• [What to work on]:
Rewrite all of the records with "screenshot" replaced by "screen capture" and every other word unchanged. Omit the pictures from your answer.

◆ ◆ ◆ ◆ ◆ ◆ ◆

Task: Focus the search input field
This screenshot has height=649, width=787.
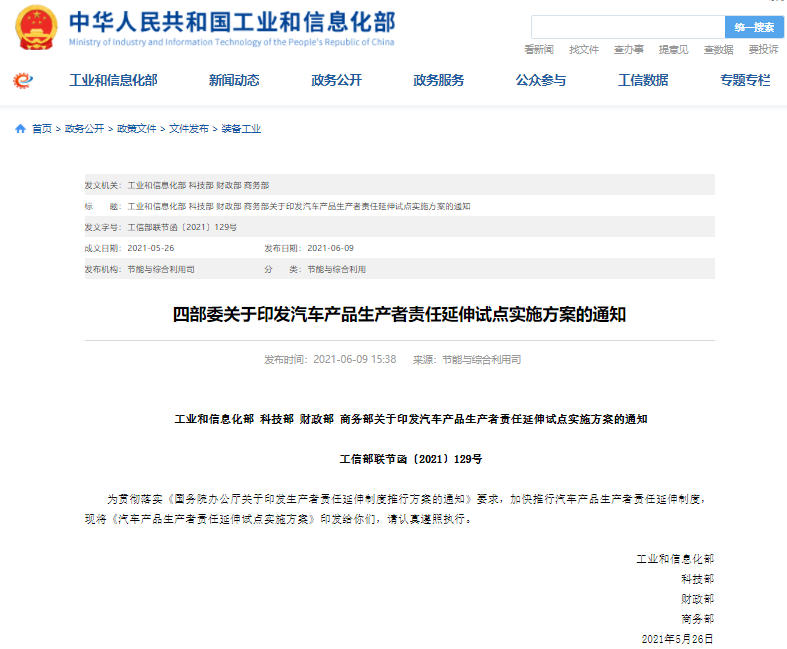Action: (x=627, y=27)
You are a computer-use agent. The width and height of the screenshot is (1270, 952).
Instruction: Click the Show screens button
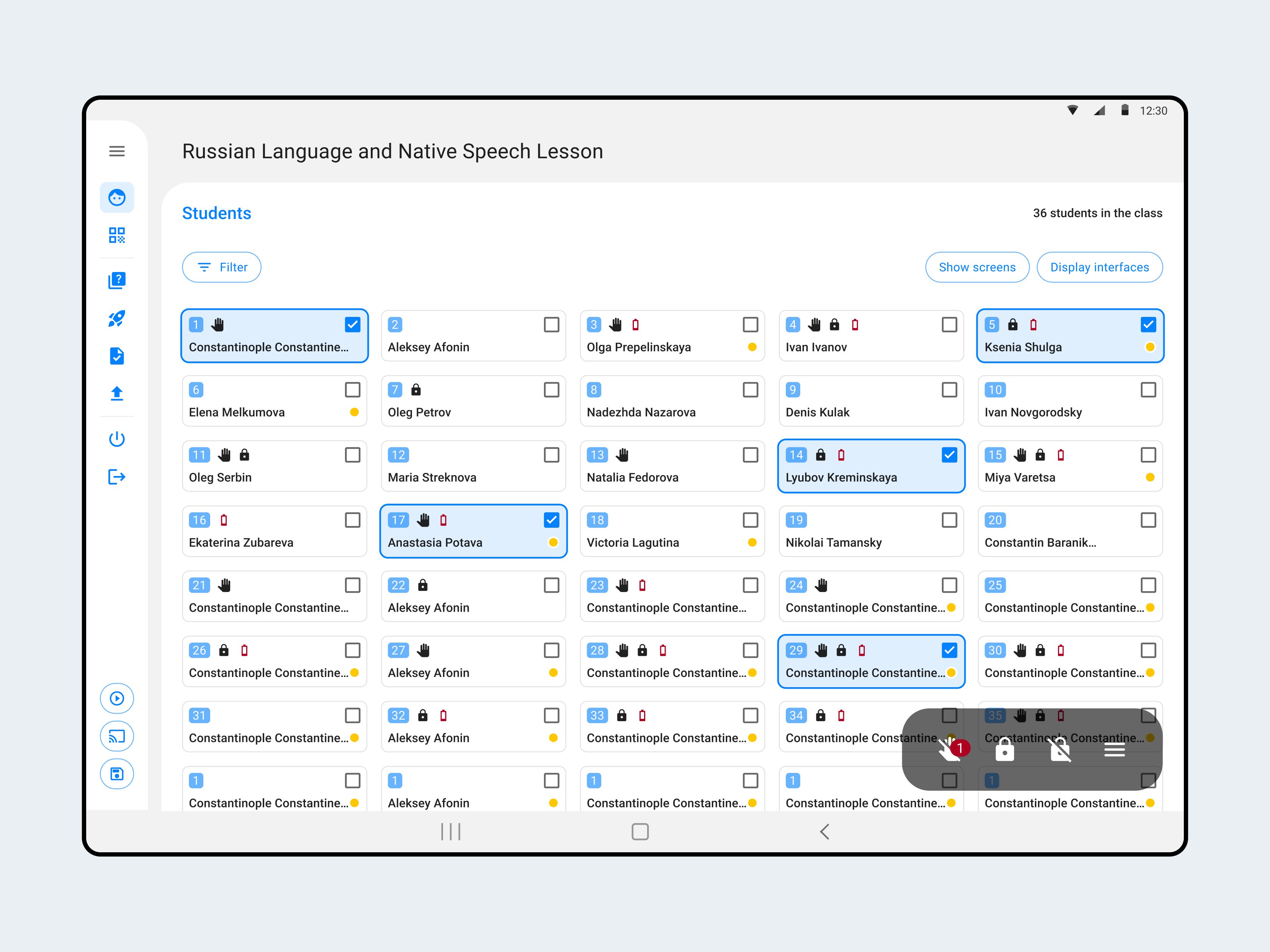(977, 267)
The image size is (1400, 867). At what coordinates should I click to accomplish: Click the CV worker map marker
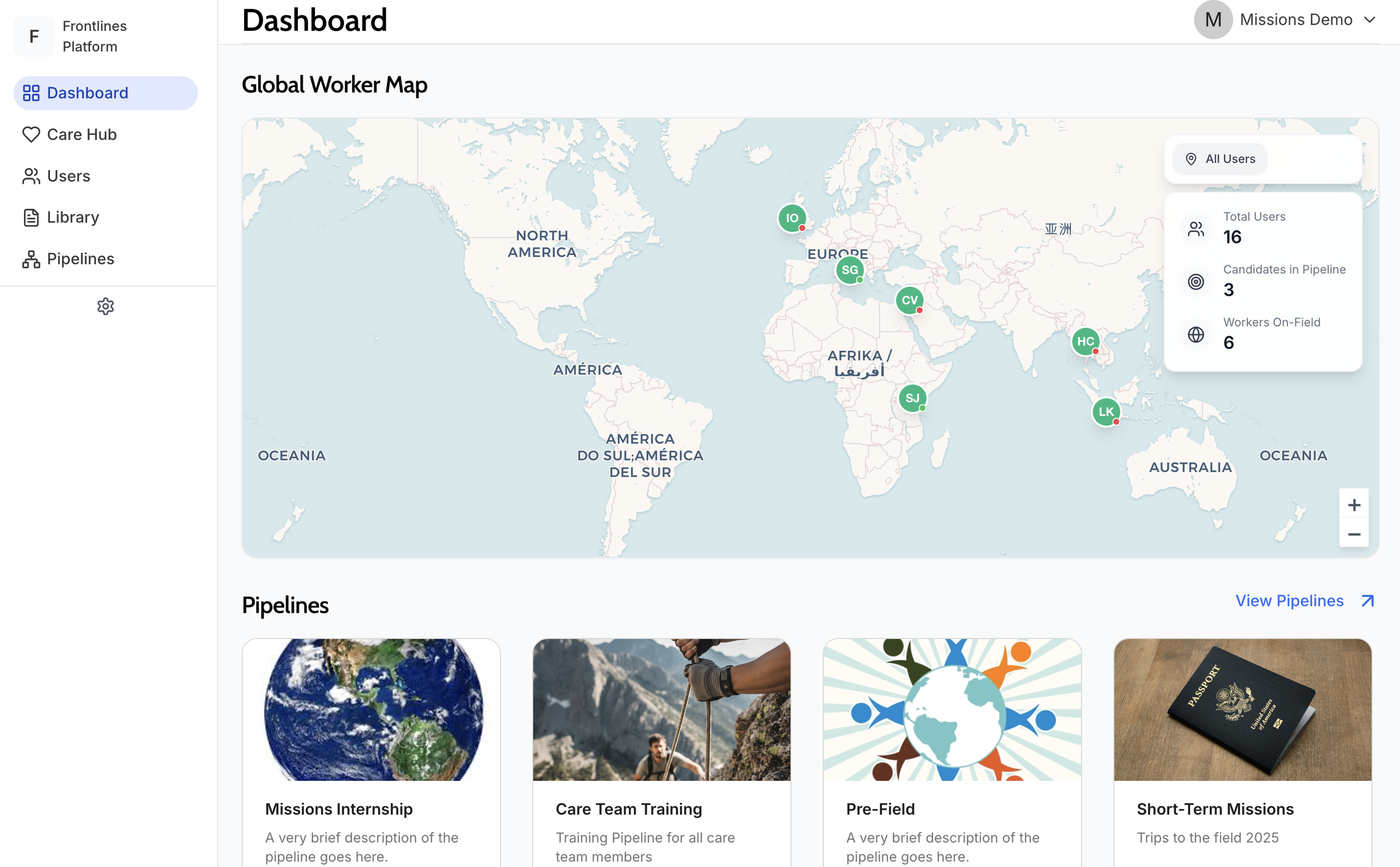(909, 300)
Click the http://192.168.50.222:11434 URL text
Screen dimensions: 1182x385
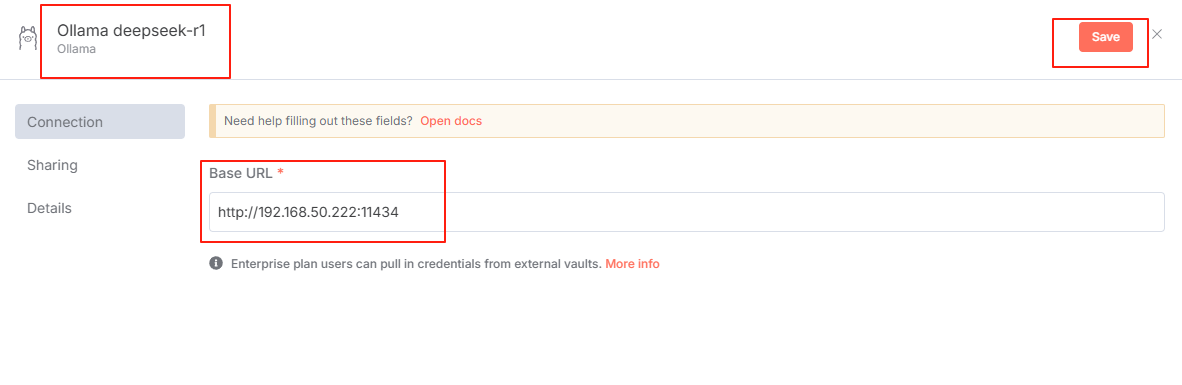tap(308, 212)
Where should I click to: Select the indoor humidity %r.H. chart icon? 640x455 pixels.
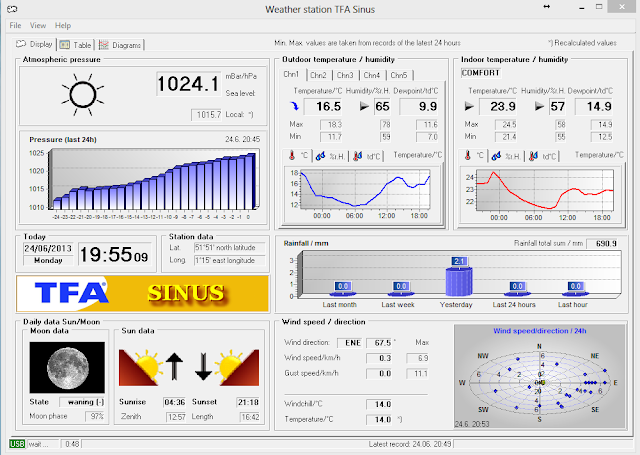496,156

◆ ◆ ◆ ◆ ◆ ◆ ◆

• [Solution to this exercise]:
Task: Focus the search input field
This screen capture has height=649, width=787.
Action: (x=627, y=27)
You are a computer-use agent. The width and height of the screen capture is (1270, 952).
Instruction: Click the Show screens button
(977, 267)
The image size is (1400, 867). At what coordinates should I click to accomplish: Click the CV worker map marker
(909, 300)
Click the http://192.168.50.222:11434 URL text
Screen dimensions: 1182x385
tap(308, 212)
Where should I click to: Select the indoor humidity %r.H. chart icon? 640x455 pixels.
496,156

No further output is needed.